Janice was not beautiful by most peoples’ standards. She was fairly tall and slightly built; her face too sharply chiseled to qualify as beautiful. I imagine that you would not have given a photograph of Janice a second glance, but she had an inner glow - she radiated life. The movement of her hands, the slight shrug of her shoulders - something - gave her an irresistible appeal that lit up the room and made her the centre of attraction of any group. I had met Janice some years ago when we shared a rather tired gondola at Les Houches and had been stuck, half-way up, for nearly an hour. She had been angry, and a little afraid, and had called the lift's operators, designers and constructors some very unusual names.
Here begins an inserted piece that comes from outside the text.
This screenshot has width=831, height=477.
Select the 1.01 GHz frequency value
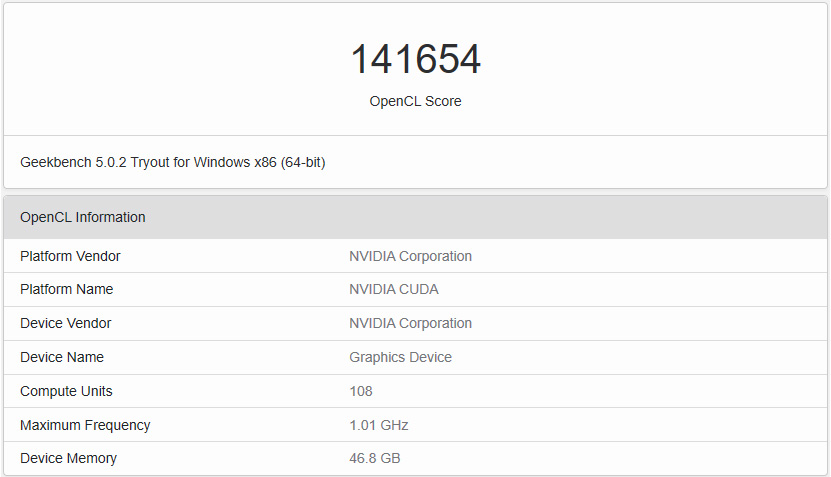pyautogui.click(x=378, y=425)
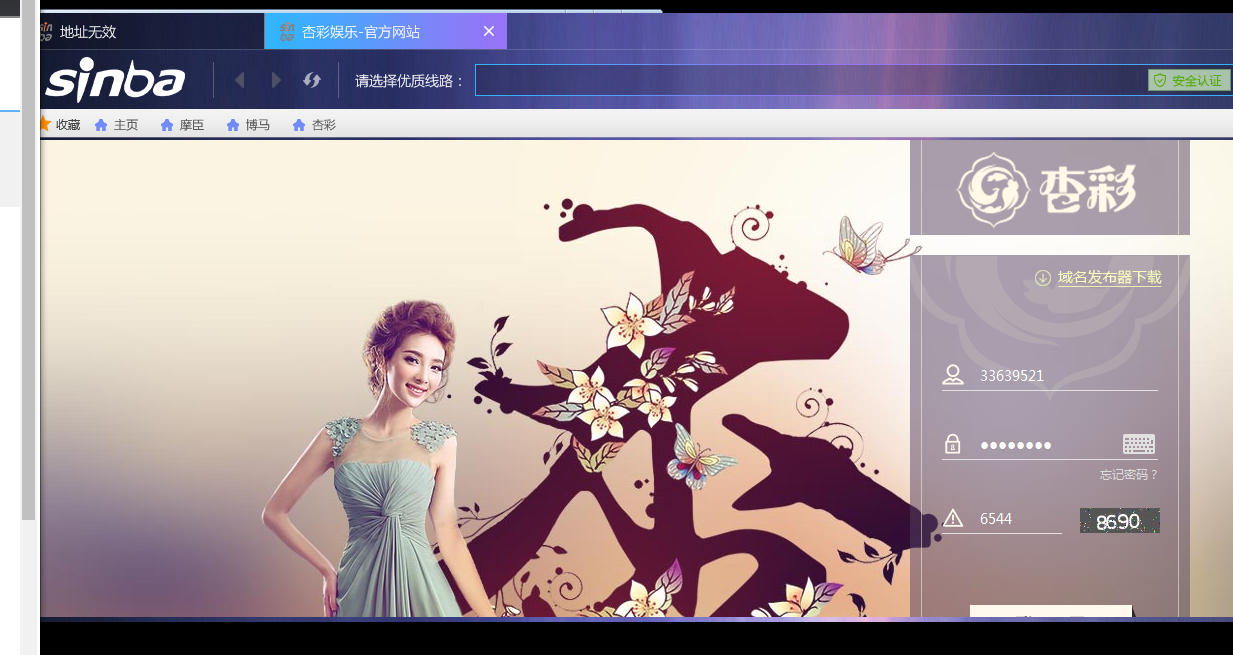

I asked her if she thought she could do better and, by the time they had got the gondola running again, I had offered her a job.

That morning Janice was in a bad mood, which was not at all like her. She sat in the small office I had made for her in the spare bedroom and noisily rearranged her desk.

“Janice, we have an interesting job, come and look at this”

I put the plastic overlay on a sheet of white paper to make it clearer but, without the map itself to give it substance it looked as exciting as a crack in the ceiling.

“Why, darling, that's absolutely wonderful. Did you do it all by yourself?” Janice could be very unkind when she wanted, but this was not at all like her.

“All right, Janice” I said “What's the matter?”

I definitely remember speaking in a quiet sympathetic voice and I'm sure that I smiled, although later Janice claimed that I had snarled. “You barked” she claimed “just like a dog. If you had spoken nicely I wouldn't have left, would I?”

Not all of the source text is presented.